充電ステーションおよび情報サービス詳細情報 – https://drivethearc.com
上記概要は、そもそもNEDOプロジェクト(※1)に於いて、日産自動車株式会社と兼松は、急速充電網の整備と電気自動車(EV)ドライバーへのリアルタイム情報サービスの提供を通じ、EVの利用頻度拡大および行動範囲拡大を目指した実証事業を実施してきた。
そうしたなか米国は早くからEVに注目し、様々な取り組みを実施している中、特にカリフォルニア州は、2025年までに150万台のZEV(Zero Emission Vehicle)普及を目標に掲げている。
このために州内で一定台数以上の自動車を販売するメーカーに対して、一定比率のEVやプラグインハイブリッド車などの販売を義務付ける(ZEV規制)や、EV購入者は優先レーンの通行許可が得られるといった優遇措置を充実させており、現在、米国に於いて自家用EVの販売台数が最も多い州となっている。
一方、EVの普及が進む同州でもEVは充電インフラが比較的整備されている都市内での近距離移動などの限定的な使われ方が主体だ。
そこで今実証事業で、日産と兼松は2016年11月14日から準備を進めてきた、海沿いのモントレーから山間部のレイクタホまでの区間に25カ所・55基の急速充電ステーションの回廊(コリドー)(※2)を2017年11月14日に完成させた。

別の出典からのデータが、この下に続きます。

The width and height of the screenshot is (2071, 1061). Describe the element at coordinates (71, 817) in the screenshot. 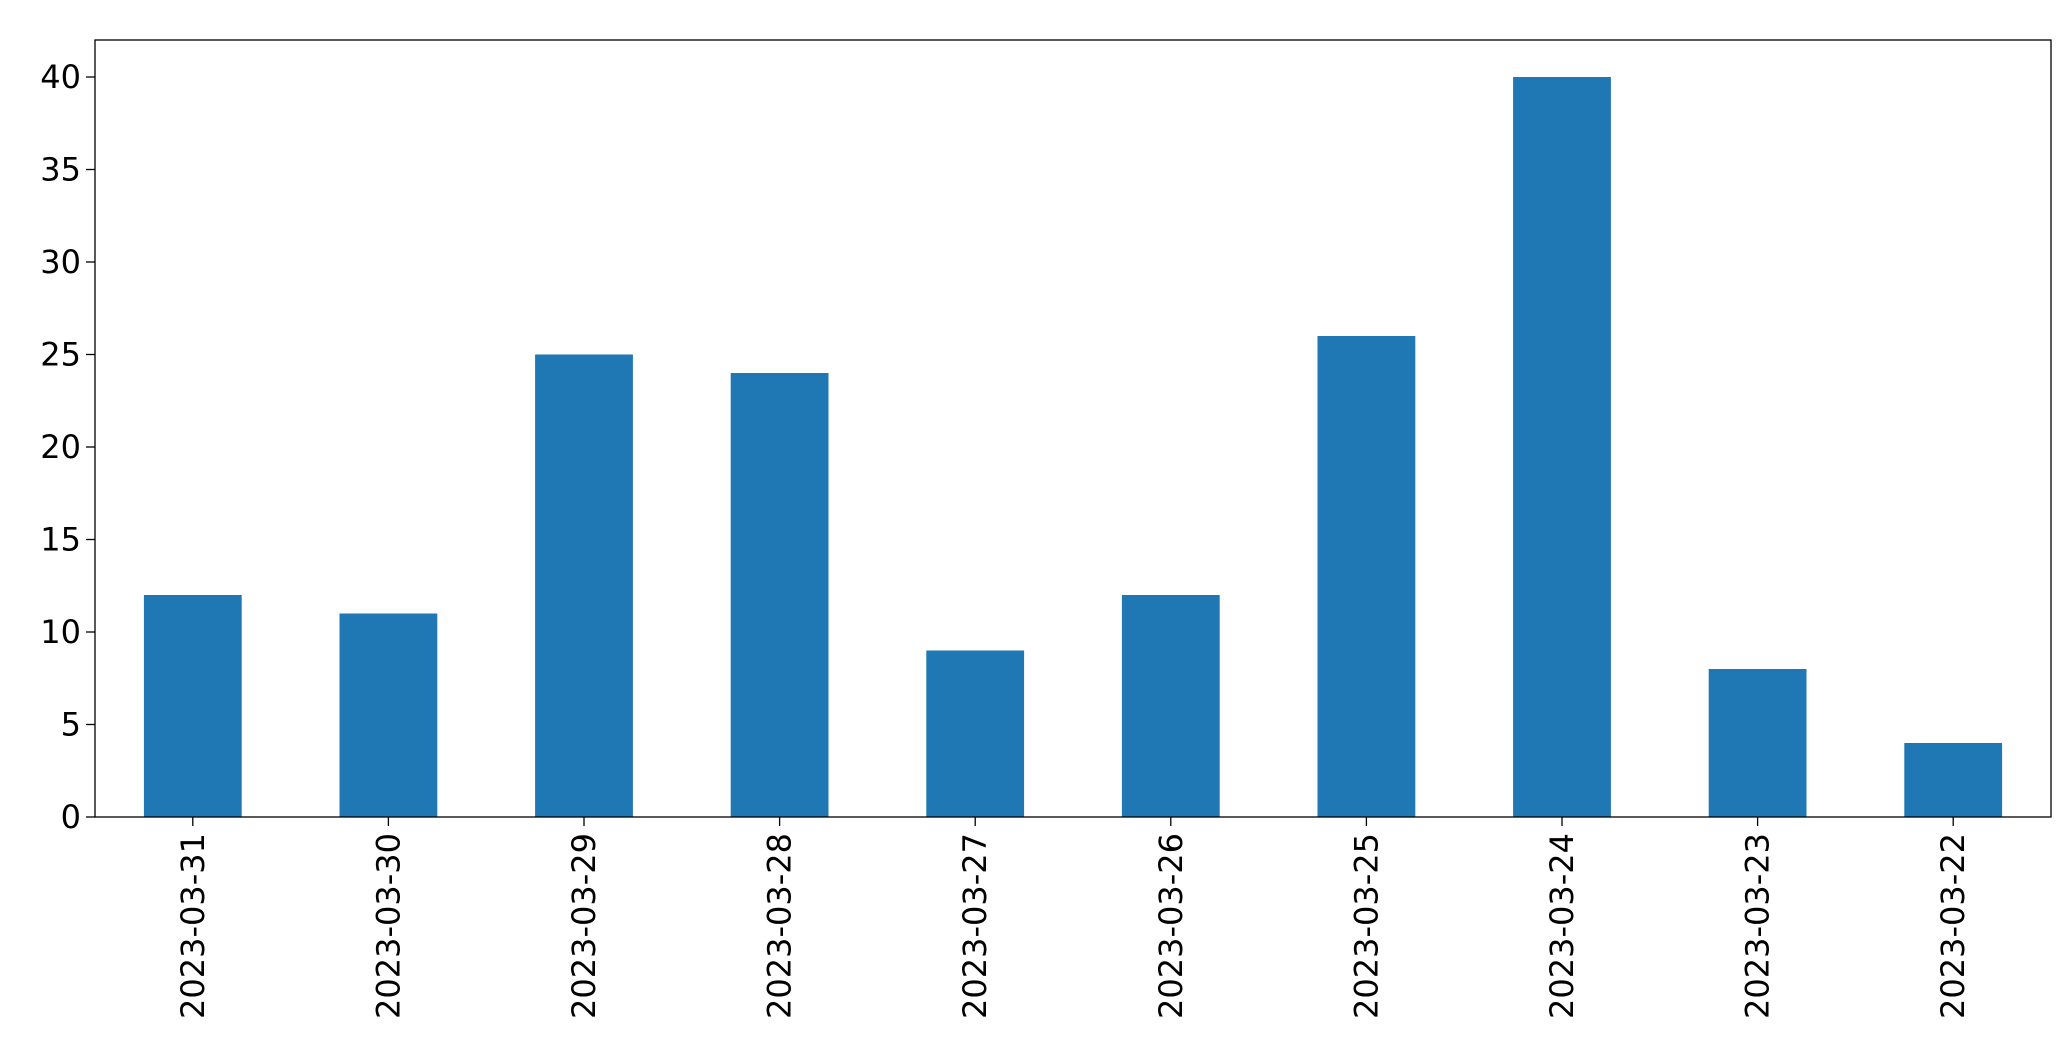

I see `y-tick-label: 0` at that location.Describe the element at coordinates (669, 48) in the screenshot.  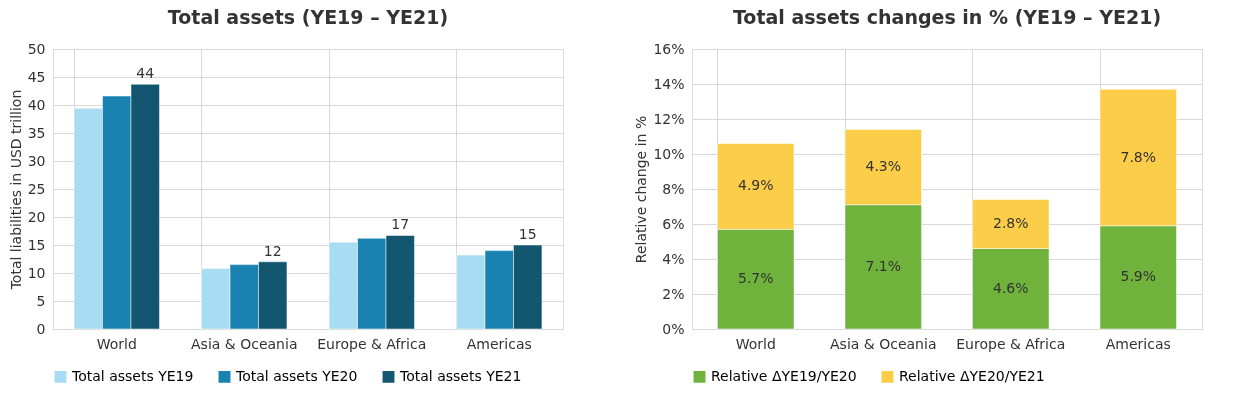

また2016年11月以降、EVドライバー向けに提供しているリアルタイム情報スマホアプリサービス“DRIVEtheARC”を2017年11月に従来より機能バージョンアップし、日産の自動車情報サービスであるNissanConnectとの連携を行った。
今回は、これらの取り組みにより実証事業の本格稼働に至った。実証事業では、これから約2年間の実証期間を通じて、急速充電器の適正な設置箇所や、利用者の充電行動などEVのさまざまな行動パターンのデータを集積・分析。
EV利用距離の延伸の可能性について評価分析。これらの取り組みを通じて、EVの普及と利用拡大モデルの確立を図っていく。
日産・兼松の参加2者の役割は以下の通り
日産自動車
– 急速充電器の設置および運用。
– EVの行動変化分析。
NissanConnectグローバルデータセンター(GDC)に集積された世界各国のEVの走行データをベースに、EVユーザーの運転・充電行動を検証。GDCに集積されたデータの活用を通じて、EV運転頻度および行動範囲の拡大に資する効率的な急速充電網の整備に役立てていく。
兼松
– EVユーザー向け誘導情報サービスなどの提供。
– EVやEV充電に関わるリアルタイムデータビジネスやビッグデータビジネスの検討。
兼松は、M2M/IoT(Machine to Machine/Internet of Things)※3分野および車載デバイス分野で、EVドライバー向けリアルタイム情報サービスを日産と協力して展開し、事業化を検討する。
さらに、M2M/IoTソリューションおよび車載ハードウェア製品の提案によって、より高機能なコネクテッド・カー※4のシステムやサービスを実現し、新たなビジネスモデルの構築を目指す。
今後は、EVドライバー向けリアルタイム情報サービスでのデータ集積、分析により、充電ステーションの混雑予想情報、EVドライバー運転行動統計情報、全体最適案内の機能バージョンアップを予定している。
(※1) NEDOプロジェクト
「エネルギー消費の効率化等に資する我が国技術の国際実証事業/米国カリフォルニア州の北部都市圏におけるEVの行動範囲拡大実証事業」(2015年度~2020年度)
(※2) 回廊(コリドー)
交通の幹線を意味し、本実証事業では、モントレーから、シリコンバレー、サクラメントを経由し、レイクタホに至る急速充電ステーション網を指す。
(※3) M2M/IoT(Machine to Machine/Internet of Things)
マシン・トゥ・マシン/インターネット・オブ・シングス。モノが自ら信号をインターネットで相互通信する仕組み。
(※4) コネクテッド・カー
インターネットを介してさまざまなネットワークサービスを提供する仕組みを持つ自動車。